Sometimes I ask too much of a place. Often I sit looking for a window into consciousness, as though my attention in any liquid moment isn’t conscious enough, as though somehow the place needs to conform to my human expectations around awareness, as though I need approval from the Transcendentalists. It’s silly, really. Because the very act of trying to “elevate” my thinking is sometimes as much a distraction as wondering what to fix for lunch when I return. This is partly why I hesitated to pull out my journal and begin writing this morning.

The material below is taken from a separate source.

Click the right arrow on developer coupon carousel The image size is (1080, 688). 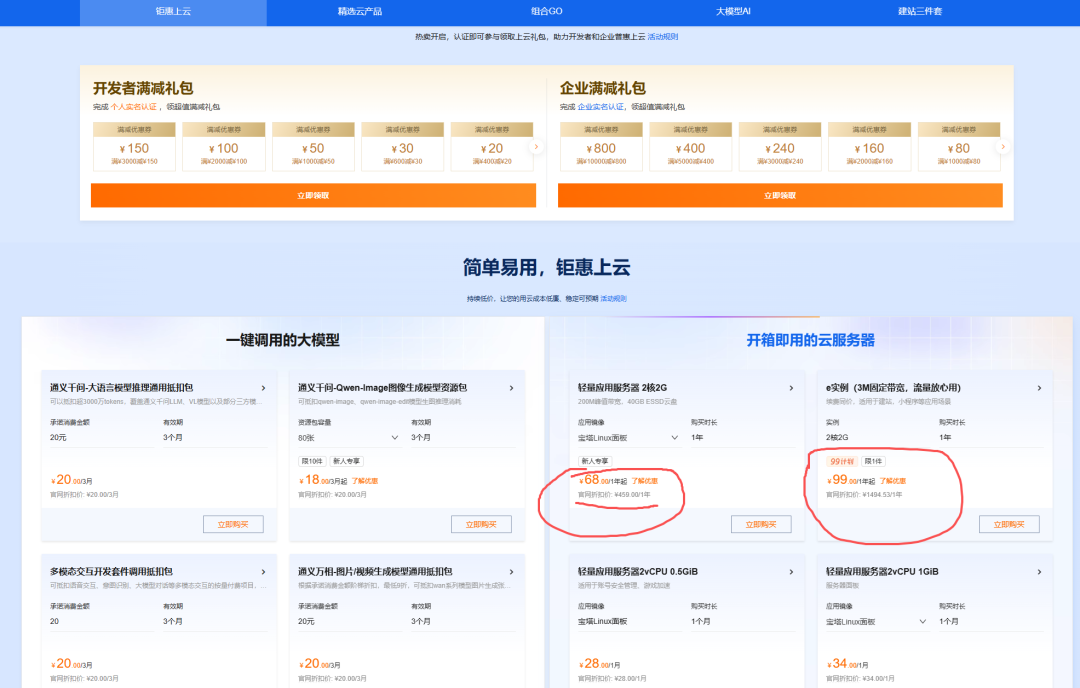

Most of my time is spent in a headlong plunge through life that keeps me from thinking too deeply. I’m not a student of mysticism, although the mystics have been there to bail me out when my brain wandered too far afield. Nor am I a student of quantum theory, even though I have sometimes coopted those wriggly, wavy, entangled ways of matter and energy to shore up my intuition. But the physicists have recently grabbed my attention. Using a combination of radiotelescopic technology and astrophysics they have detected an underlying “hum” in the universe caused by low-frequency gravitational waves. This tonal energy is shared by all things, living or not, animal or not, human or other-than-human. Everything. The rock that is becoming uncomfortable against my back, the water whose lack of clarity I have chosen as my own, the insect in the gullet of that trout, and the misguided dragonfly searching for fall sex.

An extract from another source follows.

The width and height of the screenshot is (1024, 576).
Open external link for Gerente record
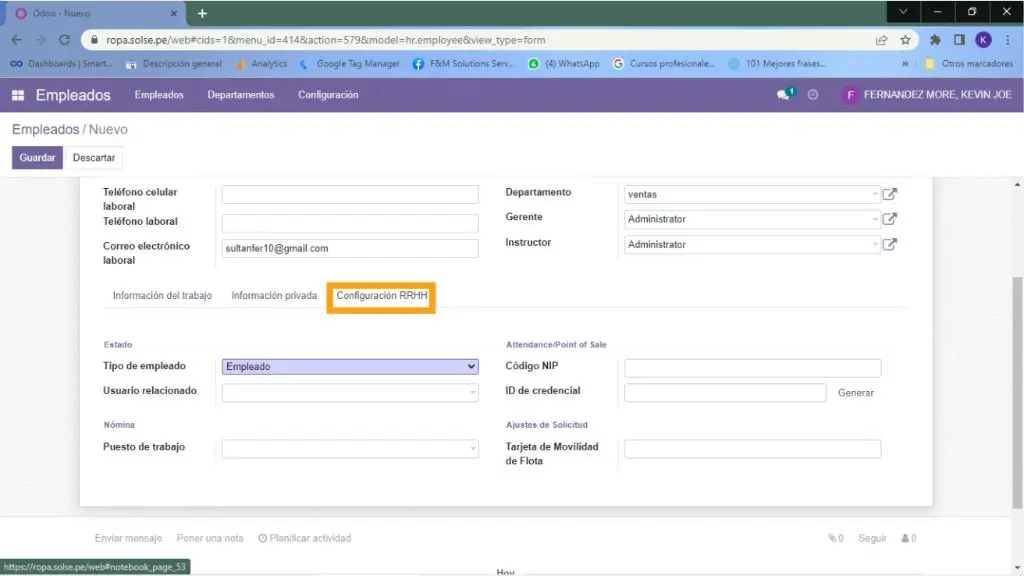click(889, 219)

No, the hum does not explain away my tinnitus. The low frequency of human hearing is about 20 hertz, and these instruments are “listening” in the range of a nanohertz, or about one thousand millionth of a hertz. This means I can’t tune directly into this hum without the technology and mathematical whizz-bang that was used to discover it. Nevertheless, I’m ready to go out on a limb. Experiencing the hum will be a matter of intense attention to the comings and goings of the moment coupled with a commitment to the idea of this unifying low-frequency resonance. I can know the hum is here with a brain that is ready to accept that this unifying reality makes sense. Seems a little idiosyncratic, right? Yet it strikes me as more reasonable than trying to overlay my strictly human version of consciousness, all riddled with impatience and ADD and neurological turbidity, onto a given time and place. In reality, all I have to offer is sitting. Attention. Maybe some words. The rest is already here. All this yellow and breezy whirling toward winter needs no help from me whatsoever.
The dragonfly, thorax holding rattling wings, black darning needle abdomen trailing along behind, circles around one more time as if to say “What of it?” I reach to pluck a mint leaf. Crumple it beneath my nose. Have I told you how much I love the music of mint?